Она умолкает. Дает время выбраться на свет той Жозефине, какая ей нравится.
— …Клара, мне не нравится то, во что я превращаюсь…
Жозефина закусывает одеяло, тянет зубами белый пододеяльник. Клара слышит, как в ночной тишине поскрипывает ткань.
— И я знаю, что тебе тоже не нравится… — добавляет она.
— Верно… Я тебя считаю легкомысленной, доступной дешевкой. Я тоже такой иногда бываю…
— Вот когда ты спросила про Рафу… Я подумала, что ты меня ненавидишь…
Клара не отвечает.
— …И ненавидишь весь мир, хочешь набить ему морду, как будто он тебя предал, раздавил.
— По-моему, это не ненависть, — помолчав, говорит Клара, — скорее невероятное презрение, отвращение. Я склонна видеть в человеке все худшее: пошлость, мелочность, приспособленчество…
— Тебе не кажется, что ты преувеличиваешь?

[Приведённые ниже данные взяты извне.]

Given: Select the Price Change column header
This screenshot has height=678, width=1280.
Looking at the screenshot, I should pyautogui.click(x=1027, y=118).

— Я повсюду вижу зло… В себе, в других. Это началось, когда я была совсем маленькая… Из-за дяди и тети…
— Та история с аббатом?
— Да… но было не только это…
— Что, еще пикантнее?
Клара тяжело вздыхает.
— Я бы не стала употреблять это слово…
Жозефина чувствует отчаяние в ее голосе.
— Прости… Опять та тетка влезла. Расскажешь мне, Кларнетик?
— Ладно. Хотя это непросто… Я никогда никому об этом не говорила.
— Даже Рафе?
— Даже ему. Я забыла… На долгие годы… задвинула как можно дальше и не вспоминала…

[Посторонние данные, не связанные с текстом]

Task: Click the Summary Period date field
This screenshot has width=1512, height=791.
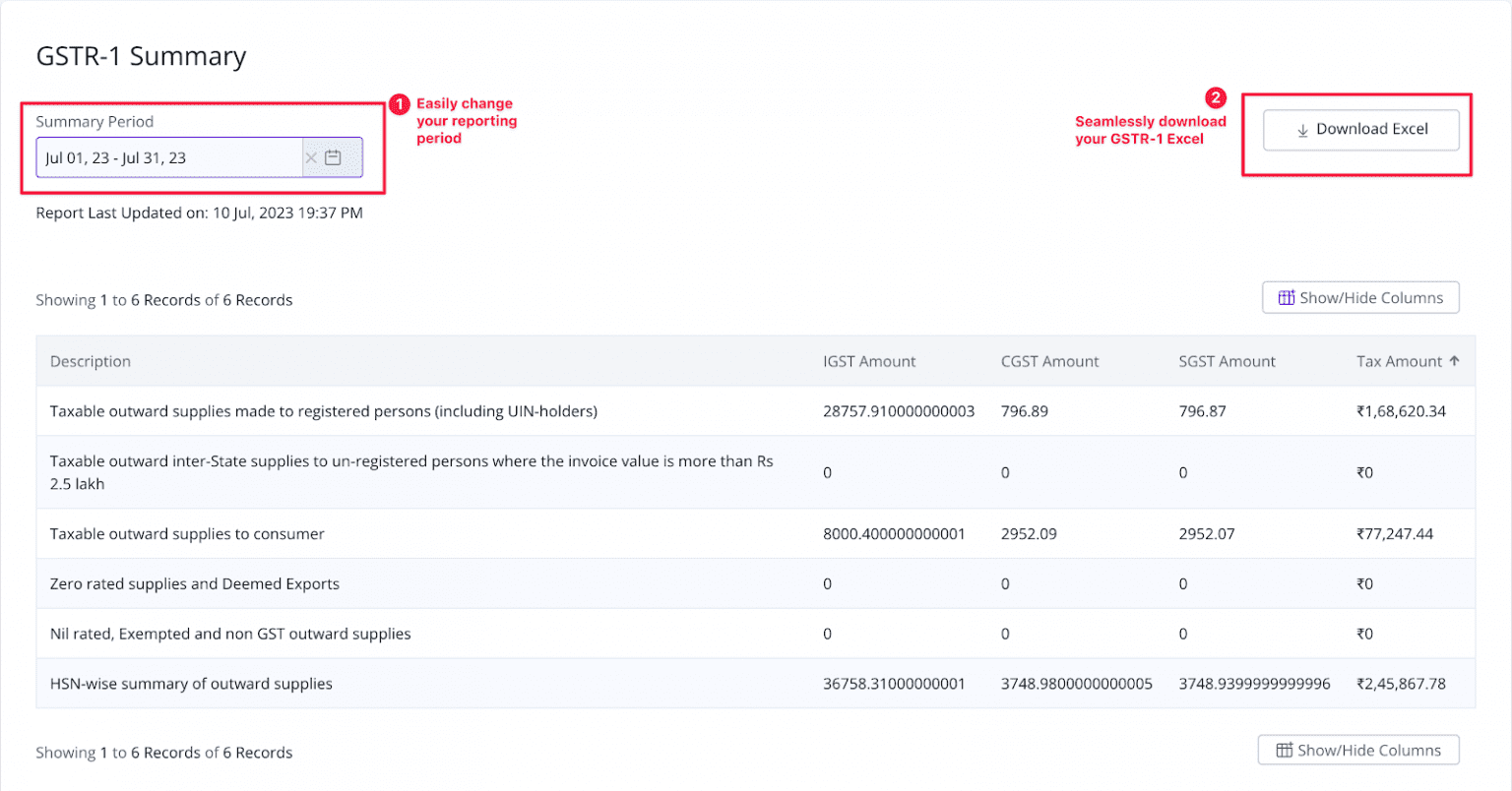Action: (x=169, y=157)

— Погоди, я сигарету возьму…
Жозефина встает и возвращается с пачкой сигарет, двумя бокалами и бутылкой с остатками красного вина.
— Держи для храбрости, Кларнетик!
Она разливает вино по бокалам, прикуривает сигарету и протягивает ее Кларе. Клара берет в одну руку сигарету, в другую бокал.
— А ты захватила пепельницу?
— Ой, блин! Забыла!
Она снова встает и на цыпочках идет к столу. Мигом возвращается, ставит Кларе на колени пепельницу и забивается под одеяло.
— Ух! Ну и холодина у тебя! Не топят, что ли?
— Топят… Но тут не центральное отопление… Вот домовладельцы и экономят, по ночам уменьшают напор.
— Ты уверена, что хочешь мне рассказать? Никто тебя не заставляет…
— Есть вещи, которые надо произнести вслух, чтобы напомнить самой себе. Иначе о них забываешь.
Клара хватает подушку, кладет себе под спину, глубоко затягивается сигаретой и начинает:
— Ну вот… Предупреждаю, это нелегко…. Даже мучительно… Это было давно… Мне было лет девять или десять, и дядя Антуан…
— Я его на дух не выносила! — восклицает Жозефина. — И не я одна, между прочим! Помнишь, как на него бабушка Мата смотрела, ох, недобро!
— …ну и вот, дядя Антуан однажды предложил мне зайти с ним к бакалейщику…
— К мсье Бриё?
— Именно. К мсье Бриё. Помнишь, он всем открывал кредит? Не обязательно было сразу платить, он просто записывал.
— Мама всегда платила, она ненавидела жить взаймы. А я бесилась, потому что у меня у единственной не было кредита!
— Слушай, если ты будешь все время перебивать, я никогда не кончу!